Another component of the transfer that was amazing is the details from the clarity. When the regular patients are losing weight drastically, the lines in their skin are incredibly noticeable. I know a lot of it is done with make-up, but give the film credibility as you watch these people wither away. The blacks are nice and dark but at times with minimal contrast issues. The minor issues are exactly that, minor and they don’t affect the viewing experience.
The DTS-HD Master Audio 5.1 mix for the film is practically flawless. It’s mostly dialogue so there aren’t really many times that the soundtrack uses all of the speakers. The sound is clear and separated in the front speakers for much of the exchanged dialogue.
The mix does handle the ambient noises at various times with precision and much care. This is really apparent during the times where Ron is on the plane, in the various bar scenes, and the echoing while in the hospital hallways.

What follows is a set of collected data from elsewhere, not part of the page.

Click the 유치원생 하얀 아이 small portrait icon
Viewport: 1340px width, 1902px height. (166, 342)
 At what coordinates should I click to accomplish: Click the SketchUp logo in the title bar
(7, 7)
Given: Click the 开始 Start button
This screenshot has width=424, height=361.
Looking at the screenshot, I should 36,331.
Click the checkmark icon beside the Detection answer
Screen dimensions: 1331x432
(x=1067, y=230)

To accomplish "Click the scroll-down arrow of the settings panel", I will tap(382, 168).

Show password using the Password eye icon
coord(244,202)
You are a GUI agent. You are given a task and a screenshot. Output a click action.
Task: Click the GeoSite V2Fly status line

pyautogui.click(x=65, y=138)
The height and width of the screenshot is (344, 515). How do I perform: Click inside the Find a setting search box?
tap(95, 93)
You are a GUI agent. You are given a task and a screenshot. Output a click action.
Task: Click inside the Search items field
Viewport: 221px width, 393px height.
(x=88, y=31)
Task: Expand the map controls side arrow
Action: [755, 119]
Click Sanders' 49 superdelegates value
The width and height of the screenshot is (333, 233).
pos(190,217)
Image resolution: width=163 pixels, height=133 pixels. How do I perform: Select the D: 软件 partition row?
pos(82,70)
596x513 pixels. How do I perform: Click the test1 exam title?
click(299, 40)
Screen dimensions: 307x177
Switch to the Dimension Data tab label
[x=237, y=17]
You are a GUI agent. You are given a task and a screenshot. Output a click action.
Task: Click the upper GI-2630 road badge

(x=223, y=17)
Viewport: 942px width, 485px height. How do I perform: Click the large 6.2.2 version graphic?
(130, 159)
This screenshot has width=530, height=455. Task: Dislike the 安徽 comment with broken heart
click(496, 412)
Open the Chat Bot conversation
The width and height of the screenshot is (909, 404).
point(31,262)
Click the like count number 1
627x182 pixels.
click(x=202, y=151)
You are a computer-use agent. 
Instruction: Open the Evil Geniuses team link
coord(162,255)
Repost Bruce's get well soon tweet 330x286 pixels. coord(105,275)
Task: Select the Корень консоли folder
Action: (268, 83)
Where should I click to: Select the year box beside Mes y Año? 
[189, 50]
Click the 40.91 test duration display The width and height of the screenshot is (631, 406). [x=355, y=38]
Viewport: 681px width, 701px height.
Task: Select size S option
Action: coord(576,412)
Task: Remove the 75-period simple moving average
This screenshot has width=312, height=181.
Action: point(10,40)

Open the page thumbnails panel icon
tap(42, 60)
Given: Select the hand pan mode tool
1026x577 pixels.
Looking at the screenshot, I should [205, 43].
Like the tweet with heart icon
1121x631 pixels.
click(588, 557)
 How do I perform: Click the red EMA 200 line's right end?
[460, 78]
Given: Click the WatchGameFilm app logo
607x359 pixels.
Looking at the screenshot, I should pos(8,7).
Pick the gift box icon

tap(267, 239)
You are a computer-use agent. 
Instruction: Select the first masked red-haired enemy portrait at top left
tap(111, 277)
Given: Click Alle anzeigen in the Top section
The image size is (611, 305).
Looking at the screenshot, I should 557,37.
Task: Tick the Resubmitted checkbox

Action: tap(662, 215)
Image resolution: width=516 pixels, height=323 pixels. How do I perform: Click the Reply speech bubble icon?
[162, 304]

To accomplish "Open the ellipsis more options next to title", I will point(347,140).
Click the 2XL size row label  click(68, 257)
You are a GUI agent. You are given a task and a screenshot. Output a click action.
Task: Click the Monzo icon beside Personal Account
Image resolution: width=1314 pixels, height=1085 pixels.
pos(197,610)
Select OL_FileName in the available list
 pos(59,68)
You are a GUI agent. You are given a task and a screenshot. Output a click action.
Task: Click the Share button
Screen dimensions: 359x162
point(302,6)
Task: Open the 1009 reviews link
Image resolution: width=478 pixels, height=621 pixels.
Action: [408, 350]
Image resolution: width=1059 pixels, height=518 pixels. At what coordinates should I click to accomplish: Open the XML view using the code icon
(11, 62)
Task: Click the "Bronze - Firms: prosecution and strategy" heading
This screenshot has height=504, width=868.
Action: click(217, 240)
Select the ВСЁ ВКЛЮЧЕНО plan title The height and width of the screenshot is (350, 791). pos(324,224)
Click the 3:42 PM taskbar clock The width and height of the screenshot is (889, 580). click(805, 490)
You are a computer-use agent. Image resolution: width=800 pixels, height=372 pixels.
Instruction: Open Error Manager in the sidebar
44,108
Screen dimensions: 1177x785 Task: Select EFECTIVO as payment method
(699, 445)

The one scene where the audio highly impressed me was during a scene where Ron enters a room filled with butterflies. Every speaker was filled with the sound of flapping wings.
The release does not have a lot of extras included. There are a few deleted scenes and a short featurette. I was really hoping for a little more about the man Ron Woodroof that the writers/actors may have had to research.
Deleted scenes – The first scene is of Rayon in the hospital, receiving his meds from Dr. Saks. The second scene is of Ron and Dr. Saks at her house exchanging some info until Rayon burst in looking like she is in a lot of pain. Ron injects Rayon with a natural vitamin booster and tells her to come by Ron’s buyers’ club.
Behind the Dallas Buyer Club – This short featurette talks a bit with the cast and crew about making the movie. It would’ve been even shorter if there weren’t for the clips from the film included.
Trailers – There are a few previews form Universal Home Video and Rogue Pictures.
– Closed Circuit
– The World’s End
– Moonrise Kingdom
– Hyde Park on the Hudson
– Promise Land
– The Place Beyond the Pines
Two-disc set (1 BD, 1 DVD)
UltraViolet digital copy
iTunes Digital copy
Slipcover on the initial release
1080p AVC MPEG-4
English DTS-HD Master Audio 5.1
Overall, I really enjoyed the film. I have years of experience with how the medical system can be a nightmare to deal with and it really is a shame to see that these sick people have to go to these lengths just to survive. I mean honestly, you can barely call it living. As I said earlier, the casting is spot on for all of the characters. There is so much talent not just in the lead roles but very much in the supporting actors. The audio and video transfers are excellent. This release is an excellent way to start off the New Year, showing that the studios are stepping up the quality of Blu-rays. I highly recommend not just seeing the movie but adding it to your collection with confidence.